Task item
Scan the data for lines with "word" and report the count by itself.

(Dataset entries)
________________________________________

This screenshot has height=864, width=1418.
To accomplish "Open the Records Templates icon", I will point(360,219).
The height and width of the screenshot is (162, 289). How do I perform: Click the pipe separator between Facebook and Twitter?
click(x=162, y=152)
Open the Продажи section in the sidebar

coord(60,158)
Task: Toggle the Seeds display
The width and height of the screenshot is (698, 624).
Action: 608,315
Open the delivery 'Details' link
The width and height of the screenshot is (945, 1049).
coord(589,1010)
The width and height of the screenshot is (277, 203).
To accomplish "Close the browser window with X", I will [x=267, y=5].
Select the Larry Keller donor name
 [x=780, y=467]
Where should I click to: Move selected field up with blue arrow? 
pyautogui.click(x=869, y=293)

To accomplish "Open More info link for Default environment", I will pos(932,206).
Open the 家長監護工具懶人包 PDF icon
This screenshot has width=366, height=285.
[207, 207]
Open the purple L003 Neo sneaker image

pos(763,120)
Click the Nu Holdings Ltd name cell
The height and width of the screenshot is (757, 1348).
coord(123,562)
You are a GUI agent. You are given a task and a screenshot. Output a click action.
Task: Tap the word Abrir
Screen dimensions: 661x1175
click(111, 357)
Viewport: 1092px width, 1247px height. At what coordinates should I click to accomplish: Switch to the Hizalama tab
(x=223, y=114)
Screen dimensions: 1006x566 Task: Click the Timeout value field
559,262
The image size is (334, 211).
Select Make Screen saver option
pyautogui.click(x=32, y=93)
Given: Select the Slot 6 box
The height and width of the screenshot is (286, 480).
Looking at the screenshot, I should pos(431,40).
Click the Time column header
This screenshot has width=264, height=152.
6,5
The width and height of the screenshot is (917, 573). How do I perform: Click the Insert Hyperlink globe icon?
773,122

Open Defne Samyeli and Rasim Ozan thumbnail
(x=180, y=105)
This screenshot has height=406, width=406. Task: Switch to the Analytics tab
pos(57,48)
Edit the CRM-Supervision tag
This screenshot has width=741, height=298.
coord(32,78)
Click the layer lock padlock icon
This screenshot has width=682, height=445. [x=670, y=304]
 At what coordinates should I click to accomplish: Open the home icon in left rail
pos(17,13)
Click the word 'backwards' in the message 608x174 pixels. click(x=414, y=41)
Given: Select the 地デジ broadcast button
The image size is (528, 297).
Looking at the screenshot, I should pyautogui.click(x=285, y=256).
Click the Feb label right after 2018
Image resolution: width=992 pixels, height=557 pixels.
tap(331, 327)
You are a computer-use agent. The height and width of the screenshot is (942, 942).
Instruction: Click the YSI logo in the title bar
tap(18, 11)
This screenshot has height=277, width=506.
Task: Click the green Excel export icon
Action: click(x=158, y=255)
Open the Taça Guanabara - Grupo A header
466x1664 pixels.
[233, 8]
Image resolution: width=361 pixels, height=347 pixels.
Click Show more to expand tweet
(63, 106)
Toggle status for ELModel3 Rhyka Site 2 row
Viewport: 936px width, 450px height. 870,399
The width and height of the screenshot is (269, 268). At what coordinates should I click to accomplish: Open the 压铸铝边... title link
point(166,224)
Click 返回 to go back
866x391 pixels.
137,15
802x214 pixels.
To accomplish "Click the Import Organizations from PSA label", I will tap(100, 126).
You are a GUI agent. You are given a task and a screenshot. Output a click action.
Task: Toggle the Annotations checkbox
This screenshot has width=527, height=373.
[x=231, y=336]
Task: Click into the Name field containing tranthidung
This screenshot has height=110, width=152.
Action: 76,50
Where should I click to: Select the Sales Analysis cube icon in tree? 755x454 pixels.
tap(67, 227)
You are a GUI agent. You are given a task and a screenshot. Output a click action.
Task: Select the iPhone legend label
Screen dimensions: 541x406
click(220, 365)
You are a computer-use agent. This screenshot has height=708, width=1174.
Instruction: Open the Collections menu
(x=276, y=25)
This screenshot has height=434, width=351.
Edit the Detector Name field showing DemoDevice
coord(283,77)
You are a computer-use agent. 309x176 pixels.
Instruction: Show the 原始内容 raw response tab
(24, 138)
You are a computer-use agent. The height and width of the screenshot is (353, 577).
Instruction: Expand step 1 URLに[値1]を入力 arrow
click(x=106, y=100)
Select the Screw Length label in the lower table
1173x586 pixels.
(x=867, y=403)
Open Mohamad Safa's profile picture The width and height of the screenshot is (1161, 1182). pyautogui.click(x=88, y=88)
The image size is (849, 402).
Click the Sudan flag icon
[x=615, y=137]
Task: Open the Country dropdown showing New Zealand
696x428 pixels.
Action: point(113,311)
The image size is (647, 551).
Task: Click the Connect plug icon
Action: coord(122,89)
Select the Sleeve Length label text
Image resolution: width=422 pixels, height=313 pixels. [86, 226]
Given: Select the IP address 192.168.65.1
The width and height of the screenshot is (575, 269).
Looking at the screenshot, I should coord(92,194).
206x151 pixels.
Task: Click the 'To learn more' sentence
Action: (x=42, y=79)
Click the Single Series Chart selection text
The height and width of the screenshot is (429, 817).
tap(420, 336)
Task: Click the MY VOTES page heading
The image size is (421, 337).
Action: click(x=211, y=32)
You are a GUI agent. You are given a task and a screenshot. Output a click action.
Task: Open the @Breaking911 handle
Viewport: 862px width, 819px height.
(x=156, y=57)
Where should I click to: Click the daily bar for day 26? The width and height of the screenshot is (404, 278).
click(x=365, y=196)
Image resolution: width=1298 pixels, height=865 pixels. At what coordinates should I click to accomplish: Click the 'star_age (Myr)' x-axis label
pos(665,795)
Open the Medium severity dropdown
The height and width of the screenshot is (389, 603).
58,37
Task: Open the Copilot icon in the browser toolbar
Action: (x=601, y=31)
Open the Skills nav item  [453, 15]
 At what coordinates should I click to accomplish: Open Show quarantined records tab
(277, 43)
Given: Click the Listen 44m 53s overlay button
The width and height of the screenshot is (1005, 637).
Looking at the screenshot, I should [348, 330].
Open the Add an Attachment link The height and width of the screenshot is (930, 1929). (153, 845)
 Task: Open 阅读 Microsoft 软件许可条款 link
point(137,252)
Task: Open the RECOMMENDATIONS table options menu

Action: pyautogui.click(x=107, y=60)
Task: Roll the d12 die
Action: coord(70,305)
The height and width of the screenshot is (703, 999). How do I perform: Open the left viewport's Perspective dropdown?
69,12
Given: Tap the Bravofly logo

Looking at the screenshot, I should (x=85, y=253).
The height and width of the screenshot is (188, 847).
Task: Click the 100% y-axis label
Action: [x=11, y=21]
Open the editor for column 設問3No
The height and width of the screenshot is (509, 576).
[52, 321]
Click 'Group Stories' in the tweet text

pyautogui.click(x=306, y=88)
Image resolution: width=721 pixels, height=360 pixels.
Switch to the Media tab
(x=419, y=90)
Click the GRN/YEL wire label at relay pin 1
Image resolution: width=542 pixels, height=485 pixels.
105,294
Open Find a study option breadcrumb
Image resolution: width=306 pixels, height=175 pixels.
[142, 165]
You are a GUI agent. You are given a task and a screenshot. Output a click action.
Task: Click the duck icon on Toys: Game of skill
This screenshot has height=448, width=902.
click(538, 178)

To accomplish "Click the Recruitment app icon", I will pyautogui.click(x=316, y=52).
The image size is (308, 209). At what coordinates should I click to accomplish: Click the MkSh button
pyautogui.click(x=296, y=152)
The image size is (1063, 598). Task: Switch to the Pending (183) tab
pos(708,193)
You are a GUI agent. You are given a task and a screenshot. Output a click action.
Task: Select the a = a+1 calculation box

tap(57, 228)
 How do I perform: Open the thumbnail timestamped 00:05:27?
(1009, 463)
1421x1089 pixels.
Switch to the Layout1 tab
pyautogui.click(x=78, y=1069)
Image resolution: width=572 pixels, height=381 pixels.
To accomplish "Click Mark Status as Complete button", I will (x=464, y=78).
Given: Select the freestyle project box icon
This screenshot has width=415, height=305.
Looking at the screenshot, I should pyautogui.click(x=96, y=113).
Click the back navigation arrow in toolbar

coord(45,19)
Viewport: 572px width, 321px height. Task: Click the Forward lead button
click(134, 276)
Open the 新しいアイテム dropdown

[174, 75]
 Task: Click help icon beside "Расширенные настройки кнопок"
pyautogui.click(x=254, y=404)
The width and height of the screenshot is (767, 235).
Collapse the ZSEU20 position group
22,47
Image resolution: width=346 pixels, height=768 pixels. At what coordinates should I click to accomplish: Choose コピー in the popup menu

________________________________________

Answer
2